TECNOPOLO TRA SVOLTA E INCOGNITE
Partiamo dalle buone notizie: con la registrazione alla Corte dei Conti del 21 marzo e la firma del premier Paolo Gentiloni del 27 febbraio scorso sul Dpcm — da notare, dunque, che si è trattato di uno degli ultimissimi atti del governo a pochi giorni dalle elezioni — lo Human Technopole ha il suo statuto. È un atto sostanziale in quanto con lo statuto, pubblicato anche in Gazzetta ufficiale, il polo delle scienze umane voluto fortemente nel 2016 dall’allora premier Matteo Renzi ha ora la sua Fondazione e può considerare conclusa la lunga fase di transizione che finora ha regolato le sue liturgie «fantasma». Il punto di non ritorno è stato oltrepassato. Lo HT è tratto. Lo statuto però (ed è questa se non la cattiva almeno la notizia meno buona), nonostante le novità siano come sempre celate nel linguaggio legal-burocratico, farà discutere. Non foss’altro perché rispetto alle bozze di lavoro precedenti è difficile non notare l’assenza dell’Iit di Genova.
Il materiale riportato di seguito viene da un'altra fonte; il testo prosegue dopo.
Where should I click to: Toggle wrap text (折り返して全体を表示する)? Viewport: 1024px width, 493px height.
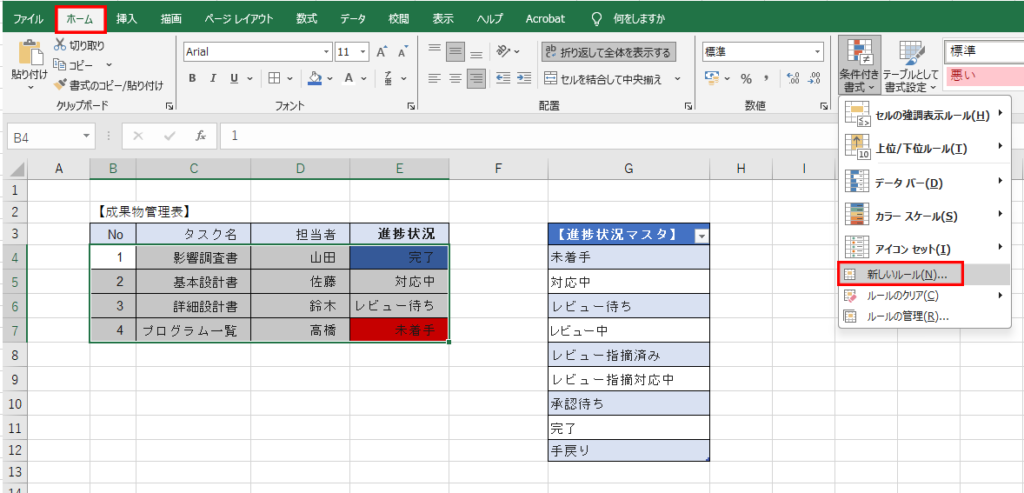click(607, 51)
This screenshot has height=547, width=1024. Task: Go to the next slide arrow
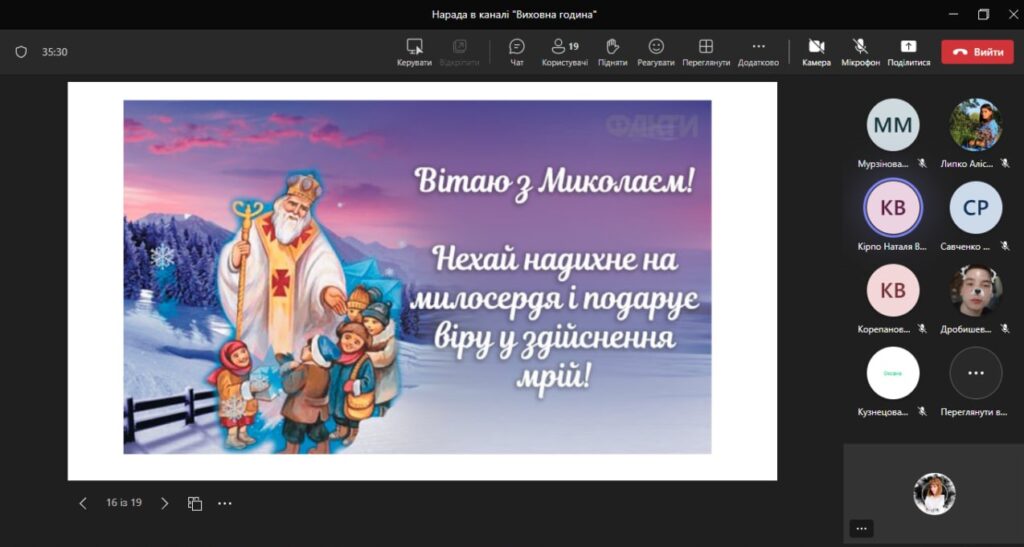point(165,503)
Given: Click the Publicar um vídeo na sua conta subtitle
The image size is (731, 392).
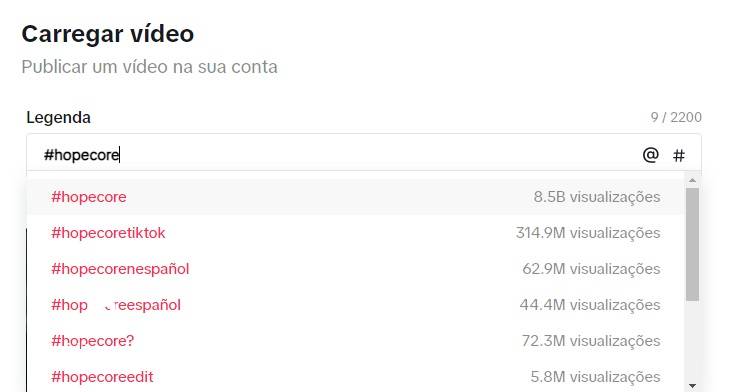Looking at the screenshot, I should point(149,67).
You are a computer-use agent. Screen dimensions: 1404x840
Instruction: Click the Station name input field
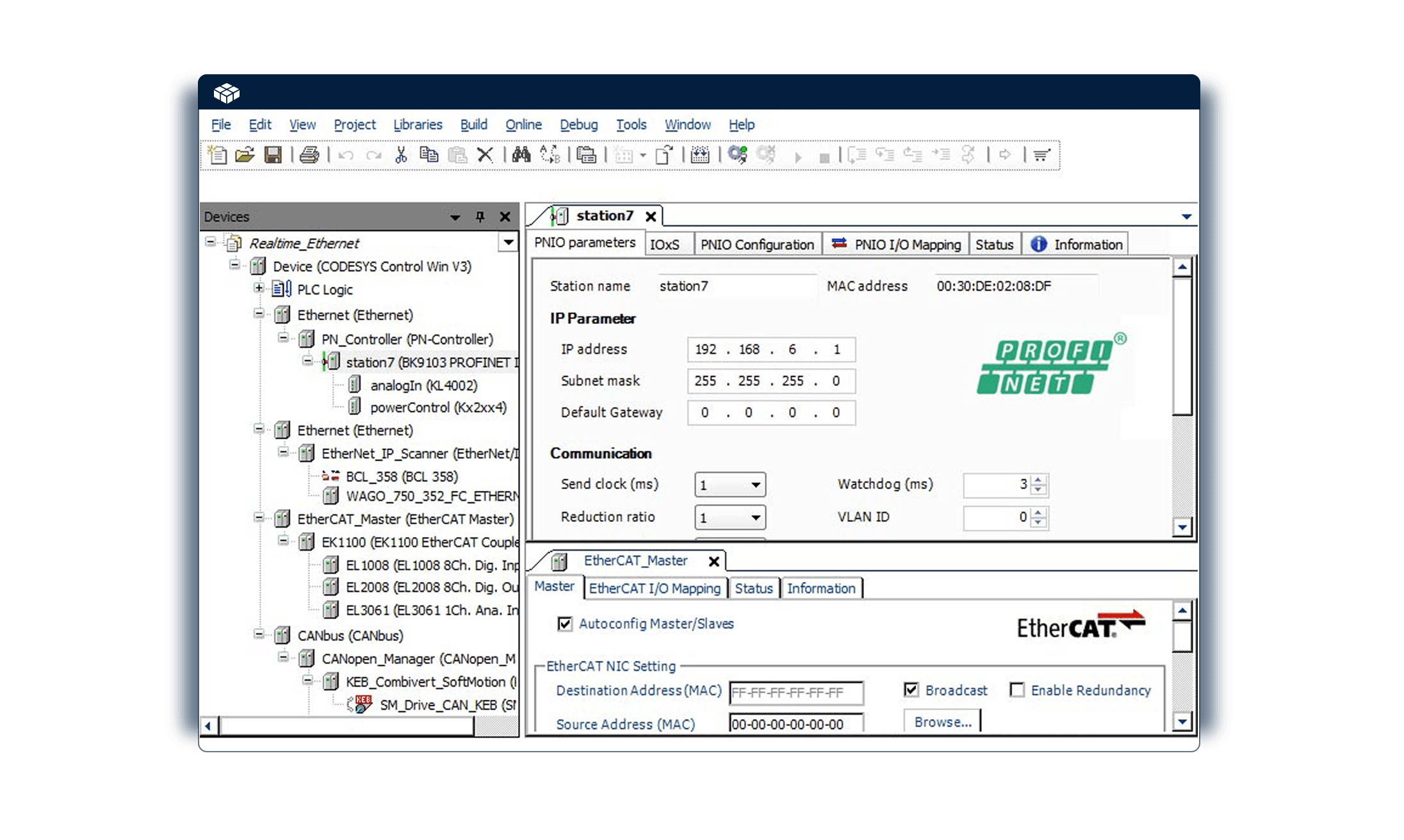click(735, 286)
L’Istituto diretto da Roberto Cingolani — al quale pure si deve riconoscere come minimo il merito di avere portato il progetto fino a qui insieme al presidente del comitato Stefano Paleari — viene ricordato solo all’articolo 11 laddove si disciplina, in sostanza, il passaggio delle consegne di quanto fatto fino ad ora con una convenzione che dovrà essere stipulata entro due mesi. Veloce ripasso per chi non si era appassionato a tutte le tappe: nel 2016 si viene dal successo internazionale dell’Expo.
E con indubbia capacità visionaria si pensa a come sfruttare l’energia riscoperta da Milano per mettere la città nella mappa della competizione tra grandi metropoli. Il piano ha senso e senza volere rivangare delusioni recenti è chiaro che il tassello sfumato dell’Ema avrebbe fornito ulteriore potenza alla cittadella della biologia. Il modello Iit piace a Renzi ma lascia molti delusi sul campo: l’accademia e i centri di ricerca tradizionali, come il Cnr, si sentono messi da parte. Parte la battaglia che si conclude ora con lo statuto. Il passaggio potrebbe anche contribuire a spiegare un’altra questione spinosa, emersa dopo l’intervista del Corriere Innovazione a Iain Mattaj: quello della nomina-non nomina del direttore scientifico. Mattaj, lo scienziato scozzese che si era candidato, è risultato il nome con i requisiti giusti per la posizione tanto che lo stesso comitato si era espresso pubblicamente sulla sua nomina in pectore. Peraltro lo stesso Mattaj, che nelle scorse settimane è sceso a Milano chiedendo consiglio su dove prendere casa, ma che solo in questi giorni ha ricevuto lo statuto, avrebbe anche ottenuto nella contrattazione quasi il massimo (il tetto è 240 mila euro). Come mai, dunque, pur avendo contrattato e pur avendo accettato l’intervista sullo HT non ha ancora ufficialmente accettato? Tra le condizioni richieste ci sarebbe stata anche la garanzia della presenza dell’Iit per evitare di diventare un direttore di «campanello». A Mattaj, ora, l’arduo responso.